Problem Management for Newbies (Part 2 of 2)

Problem Management for Newbies (Part 2 of 2)

In part one of “Problem Management for Newbies” we looked at reactive Problem management and how Problem Management can serve as a pillar of support to incident management.  Problem Management prevents, minimizes and eliminates future incidents and problems from occurring.  There will always be a need for reactive problem management.  IT support can never guarantee that there will not be outages and will always need clearly defined roles, skilled staff and governance for the resolution of incidents and problems when they occur.  Added value to the business is via proactive problem management! 
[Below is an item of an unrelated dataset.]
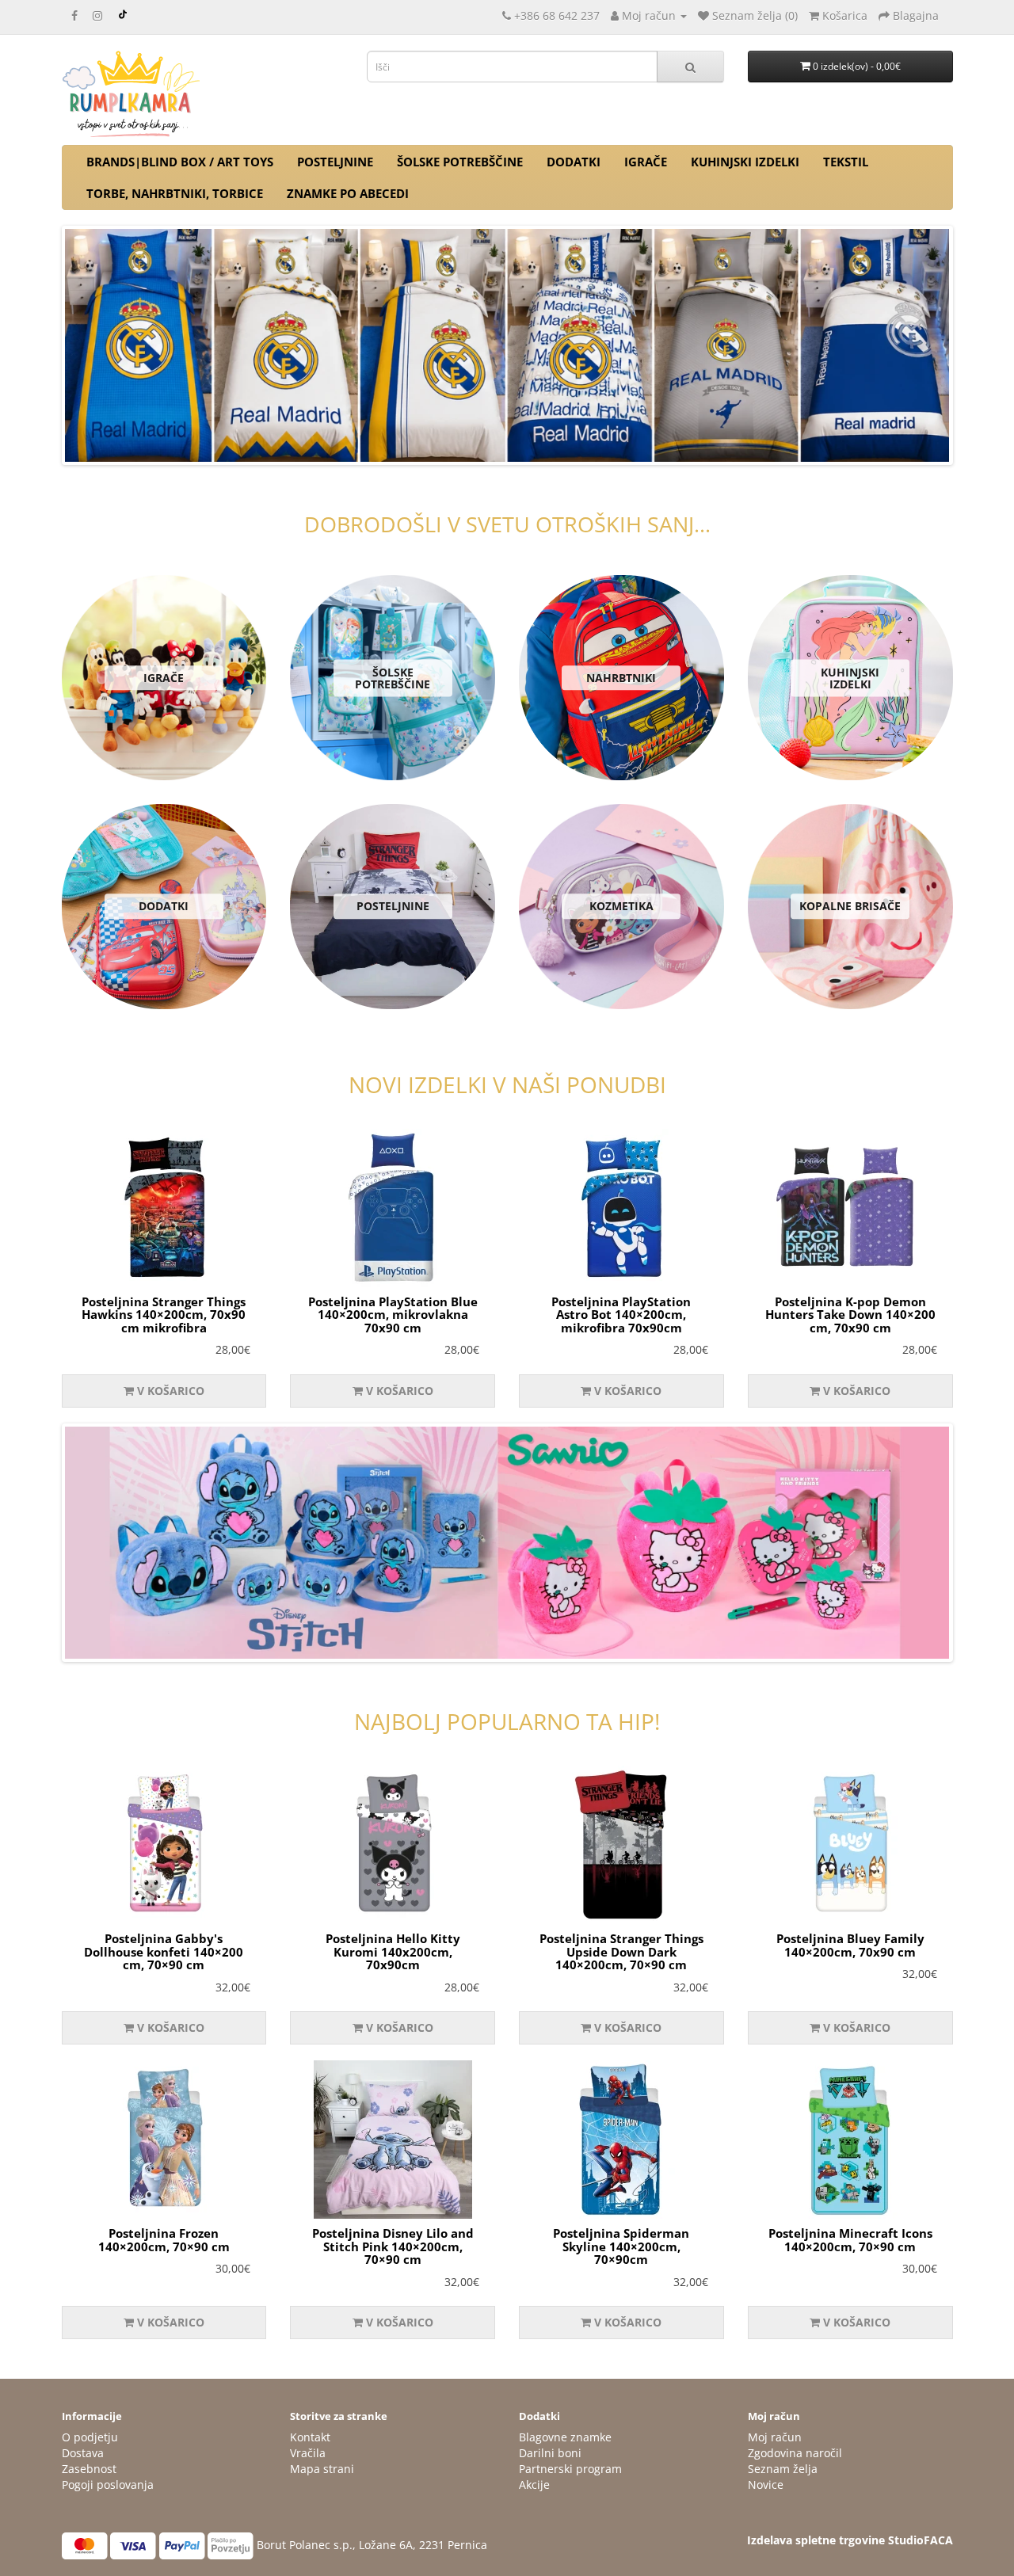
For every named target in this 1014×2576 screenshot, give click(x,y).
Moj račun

Proactive Problem Management

Proactive problem management will glean management information from the function of the service desk, and others across the organization.  By viewing and analyzing reports on frequency of incidents, types of incidents,  noting the times that incidents and problems occur and most importantly understanding the business impact, problem management teams can work to get to the root of the root and prevent further incidents and problems from ever even occurring.    The incident Management process has no control over how many incidents occur!  Incident Management can only give assurance on restoring service as quickly as possible when there is an incident.   Problem Management on the other hand can actually reduce the volume of incidents, and eliminate negative business impact that would have otherwise resulted.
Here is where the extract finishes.